[Stored items]
=-=-=-=-=

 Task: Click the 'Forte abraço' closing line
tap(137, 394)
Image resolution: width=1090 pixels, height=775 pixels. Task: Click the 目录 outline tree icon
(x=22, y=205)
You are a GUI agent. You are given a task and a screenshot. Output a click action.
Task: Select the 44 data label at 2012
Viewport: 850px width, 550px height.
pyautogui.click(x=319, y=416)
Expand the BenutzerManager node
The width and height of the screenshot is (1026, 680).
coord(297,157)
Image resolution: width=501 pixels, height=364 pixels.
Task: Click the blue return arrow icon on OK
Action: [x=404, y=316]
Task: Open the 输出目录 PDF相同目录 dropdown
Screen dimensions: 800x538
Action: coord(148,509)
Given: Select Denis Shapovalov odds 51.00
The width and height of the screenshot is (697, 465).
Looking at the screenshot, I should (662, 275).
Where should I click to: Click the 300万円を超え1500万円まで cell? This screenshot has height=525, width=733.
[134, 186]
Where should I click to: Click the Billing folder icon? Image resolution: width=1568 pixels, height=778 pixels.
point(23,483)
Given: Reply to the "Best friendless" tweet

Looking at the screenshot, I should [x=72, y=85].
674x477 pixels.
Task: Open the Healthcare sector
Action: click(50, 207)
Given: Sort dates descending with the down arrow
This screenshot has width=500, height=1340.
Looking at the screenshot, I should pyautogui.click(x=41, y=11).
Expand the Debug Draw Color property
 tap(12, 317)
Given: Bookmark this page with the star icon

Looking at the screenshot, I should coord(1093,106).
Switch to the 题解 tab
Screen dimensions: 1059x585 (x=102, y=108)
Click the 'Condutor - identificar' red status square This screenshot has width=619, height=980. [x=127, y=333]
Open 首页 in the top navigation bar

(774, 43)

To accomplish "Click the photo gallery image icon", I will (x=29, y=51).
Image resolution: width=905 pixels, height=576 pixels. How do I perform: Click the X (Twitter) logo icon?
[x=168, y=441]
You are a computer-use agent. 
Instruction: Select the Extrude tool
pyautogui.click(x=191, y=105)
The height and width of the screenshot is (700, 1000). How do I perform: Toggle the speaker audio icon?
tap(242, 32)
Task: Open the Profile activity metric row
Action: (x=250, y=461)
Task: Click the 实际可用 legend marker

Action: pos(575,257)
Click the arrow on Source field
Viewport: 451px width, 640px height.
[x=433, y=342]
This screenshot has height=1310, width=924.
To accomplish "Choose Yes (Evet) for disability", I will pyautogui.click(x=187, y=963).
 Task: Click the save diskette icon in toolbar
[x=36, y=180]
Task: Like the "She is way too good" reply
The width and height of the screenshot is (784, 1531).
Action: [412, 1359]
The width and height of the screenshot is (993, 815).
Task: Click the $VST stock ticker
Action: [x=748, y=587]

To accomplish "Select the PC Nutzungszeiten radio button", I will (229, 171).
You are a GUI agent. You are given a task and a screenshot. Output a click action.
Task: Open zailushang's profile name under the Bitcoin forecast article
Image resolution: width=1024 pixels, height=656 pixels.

=-=-=-=-=

Beginning at the top of the data, extract each line through the line containing "Task: Select the 44 data label at 2012" and return those lines exactly, with nothing added.

Reply:
 Task: Click the 'Forte abraço' closing line
tap(137, 394)
Image resolution: width=1090 pixels, height=775 pixels. Task: Click the 目录 outline tree icon
(x=22, y=205)
You are a GUI agent. You are given a task and a screenshot. Output a click action.
Task: Select the 44 data label at 2012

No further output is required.